26 Jan 2017

Débat de l'entre-deux tours des «Primaires citoyennes» : sur quoi s'opposent-ils ?

Submitted by cavia

Nicolas Chapuis, le chef du service politique du Monde, a affirmé au sujet du débat d'hier entre les deux vainqueurs du premier tour des « primaires citoyennes » qu' « une fois n'est pas coutume, ce débat est de bonne tenue et clair pour les potentiels électeurs sur le choix qui s'offre à eux ».

De bonne tenue, peut-être, mais clair, il faut tout l'aveuglement d'un membre dirigeant du quotidien historique de la « seconde gauche » pour y voir quelque chose de lisible.

Et pour cause ! Ce qui est frappant dans le débat qui a eu lieu hier entre les deux vainqueurs du premier tour des « primaires citoyennes », c'est que leur apparente opposition ne tourne qu'autour de deux axes.

Pas trois, pas quatre, pas une infinité, simplement deux, et ce n'est pas pour rien : rappelons en effet qu'ils sont tous deux historiquement des rocardiens, venant de la droite du Parti Socialiste.

S'ils se différencient, c'est parce qu'ils s'opposent sur la manière d'interpréter, d'accompagner deux faits historiques récents.

Il s'agit tout d'abord du référendum sur le traité constitutionnel européen en 2005. Benoît Hamon a voté « Non », tandis que Manuel Valls a voté « Oui » après avoir initialement soutenu le « Non ».

Cela amène Manuel Valls a vouloir prolonger ce qui a démarré en 2005, tandis que Benoît Hamon propose un réaménagement.

Si Benoit Hamon parle en effet d'une « fin du travail », c'est que selon lui le capitalisme passe un palier qu'il faut accompagner en accordant un revenu garanti.

Ce palier qui serait passé est lié à une « révolution numérique » qui viendrait supprimer une partie significative des emplois d'ici dix ans , ce qui le ramène directement à la position d'Emmanuel Macron et c'est pour cela que Benoît Hamon a expliqué hier qu'il était « plutôt proche d'Emmanuel Macron sur le numérique ».

Le second est la question de la laïcité, mise à mal ces dernières années par l'effervescence des superstitions religieuses.
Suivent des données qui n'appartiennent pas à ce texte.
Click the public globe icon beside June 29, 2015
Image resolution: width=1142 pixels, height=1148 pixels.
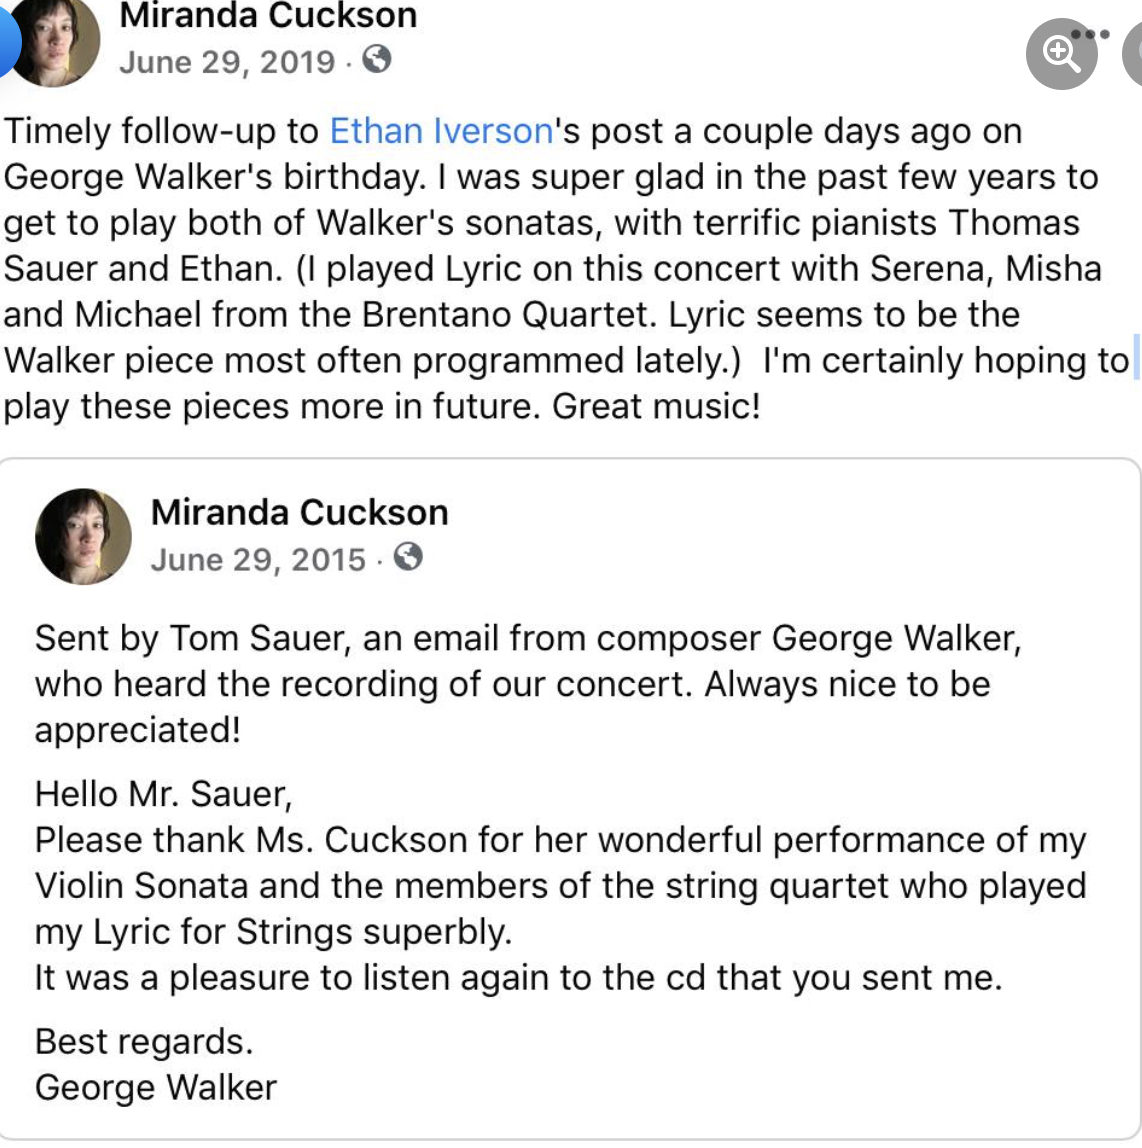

Mais le problème de fond est que la laïcité française est à géométrie variable, puisqu'elle reconnaît les écoles privées dont les professeurs sont payés par l’État.

Manuel Valls ne veut rien y changer, dans sa version réduisant la religion à une question privée, tandis que Benoît Hamon veut l'interpréter de manière post-moderne, en faisant en sorte que les religions soient ouvertement reconnues en tant que telles, tout en se voyant mettre à une place secondaire.

Le clientélisme est ici à souligner. En effet, Manuel Valls entend avoir le soutien de la communauté juive, qui est pour une religiosité à l'écart profitant d'un communautarisme isolationniste, tandis que Benoît Hamon joue clairement le jeu des courants liés aux Frères Musulmans et entendant affirmer l'Islam dans le panorama culturel général.

Tout cela n'est pas très « Charlie », c'est le moins que l'on puisse dire. Manuel Valls a une position radical-socialiste traditionnelle, typique de la IIIe République, tandis que Benoît Hamon est un représentant du post-modernisme.

Pour résumer : Manuel Valls considère que la situation est stable et qu'il faut la gérer de manière sociale en s'accrochant au centre, dans le prolongement direct de la ligne de François Hollande. Il ne veut toucher à rien et gérer les choses de manière « républicaine », avec une certaine orientation sociale aux contours plus que flous.

Benoît Hamon, lui, se pose en sauveur d'une époque charnière, ce qu'il a il y a peu résumé de la manière suivante :

« Je pense à cette définition de la crise d’Antonio Gramsci qui dit que la crise c’est quand le vieux est mort et que le neuf ne peut pas naître et nous sommes dans un moment comme celui-là, et il a rajouté que de ce clair-obscur peut naître un monstre. »

Que n'a-t-on cessé de lire cette citation à tort et à travers à l'extrême-gauche depuis un an ! Car elle justifie toute la spontanéité, tout le subjectivisme.

Cette affirmation est résolument anti-dialectique ; elle prétend qu'il existe un moment « neutre », sans mouvement, sans contradiction.

Antonio Gramsci n'avait pas compris la dialectique de la nature, le mouvement dialectique de la matière.

Et pareillement, Manuel Valls rêve d'un monde statique et Benoît Hamon d'un monde en transition. Alors que le monde porte une révolution, mais encore faut-il pour cela comprendre les exigences de notre époque.